Records for the exercise =>
= = = = =
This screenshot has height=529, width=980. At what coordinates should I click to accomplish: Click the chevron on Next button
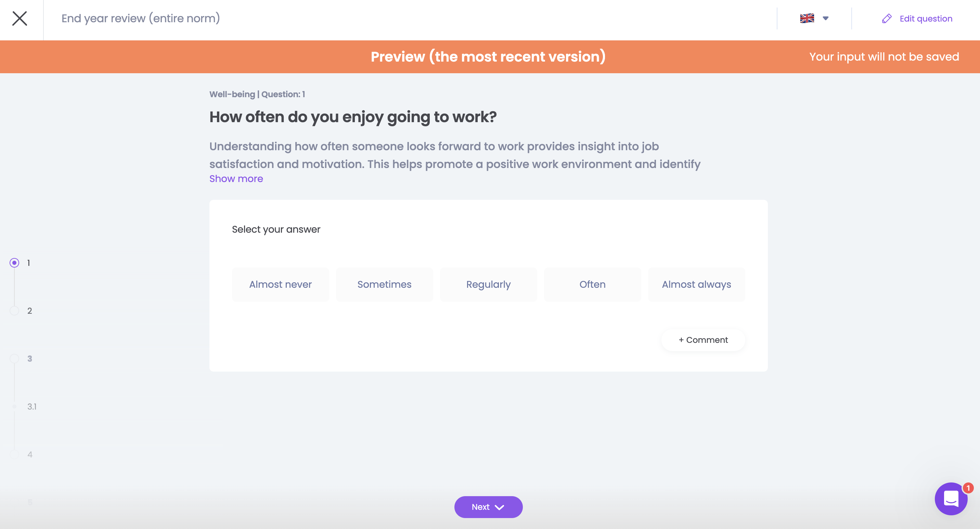point(500,507)
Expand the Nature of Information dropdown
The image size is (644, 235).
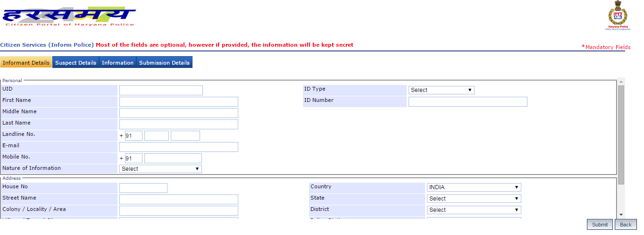click(x=160, y=169)
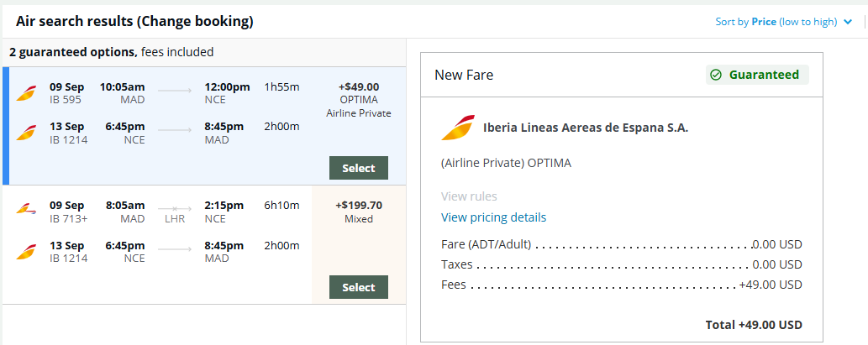Screen dimensions: 868x345
Task: Click Iberia logo for IB 595 flight
Action: coord(26,93)
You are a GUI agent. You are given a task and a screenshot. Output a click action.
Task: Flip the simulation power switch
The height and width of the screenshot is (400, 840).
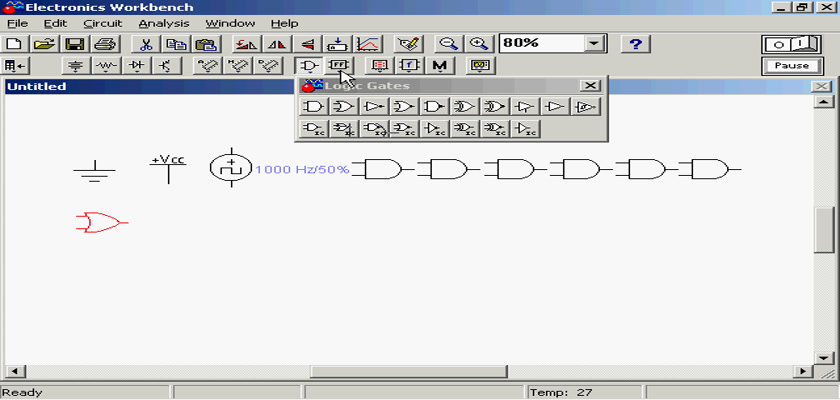[791, 44]
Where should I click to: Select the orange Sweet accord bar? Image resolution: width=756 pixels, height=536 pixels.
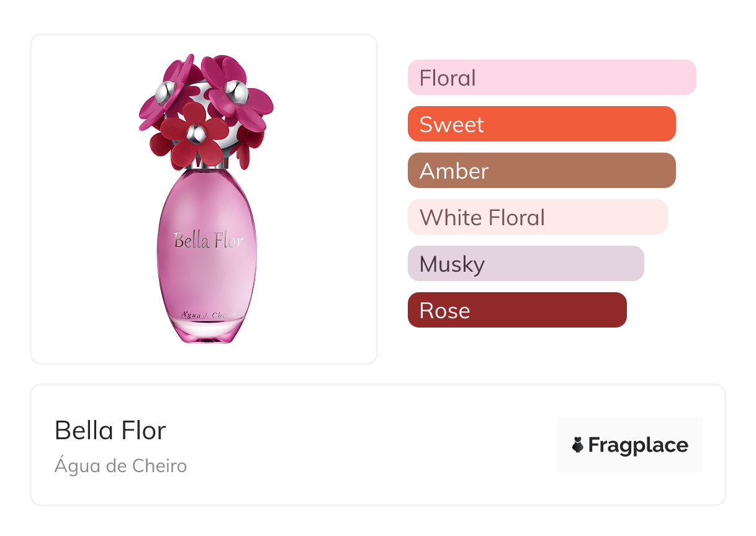point(541,124)
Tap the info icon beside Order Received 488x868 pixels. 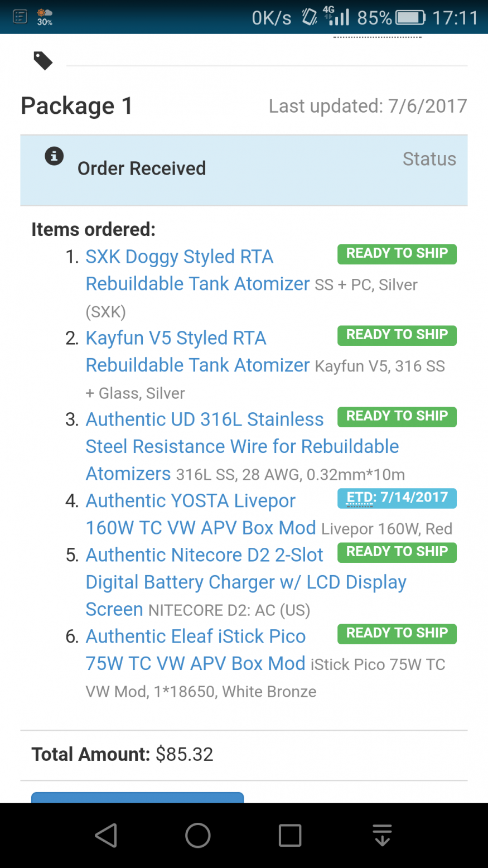click(x=54, y=156)
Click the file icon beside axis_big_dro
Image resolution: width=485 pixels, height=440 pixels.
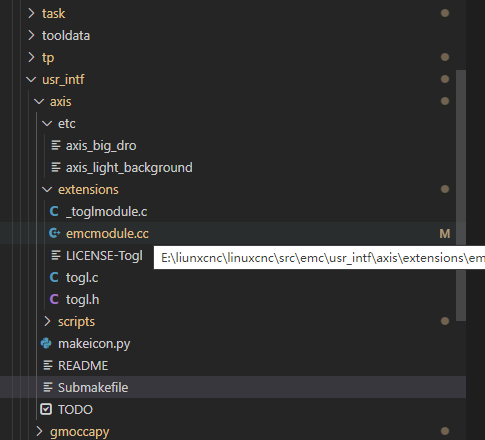(x=56, y=146)
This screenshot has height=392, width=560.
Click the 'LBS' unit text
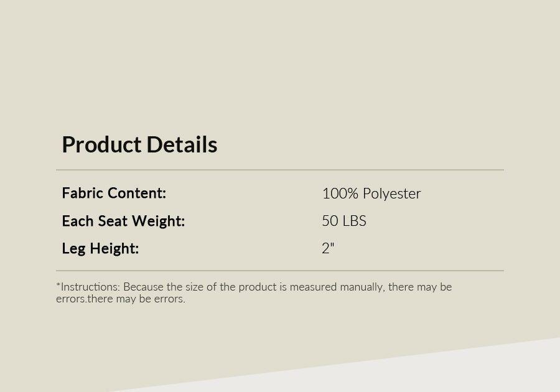[354, 221]
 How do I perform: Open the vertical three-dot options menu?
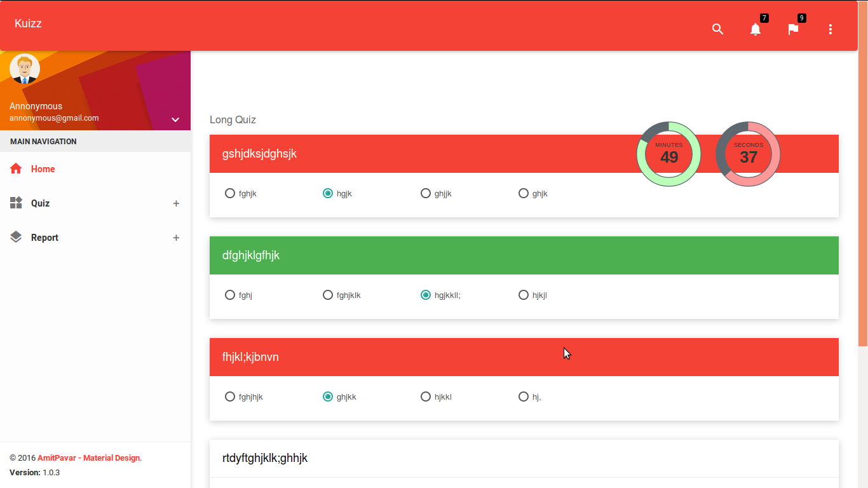[x=830, y=29]
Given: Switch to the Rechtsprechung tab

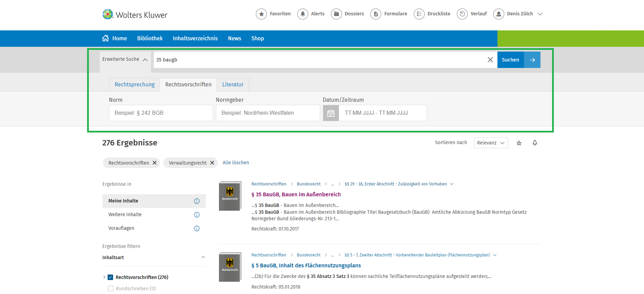Looking at the screenshot, I should (135, 85).
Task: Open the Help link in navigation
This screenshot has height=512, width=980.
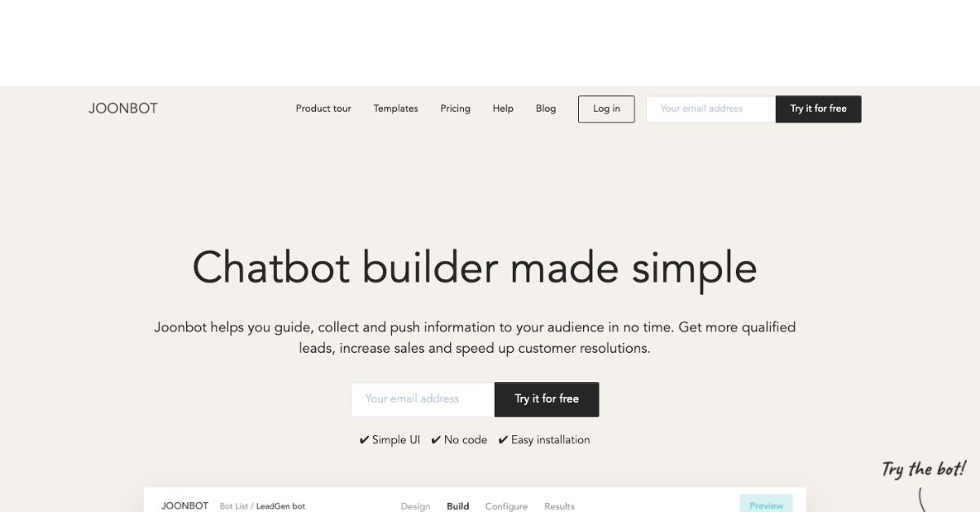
= = = = =
Task item => In the records above, locate the line with "How do I perform: Open"; output it and each line after it through the last one, exactly, omitting pictures.

Result =>
 How do I perform: Open the vertical three-dot options menu?
[x=830, y=29]
Given: Switch to the Rechtsprechung tab

Looking at the screenshot, I should (135, 85).
Task: Open the Help link in navigation
This screenshot has height=512, width=980.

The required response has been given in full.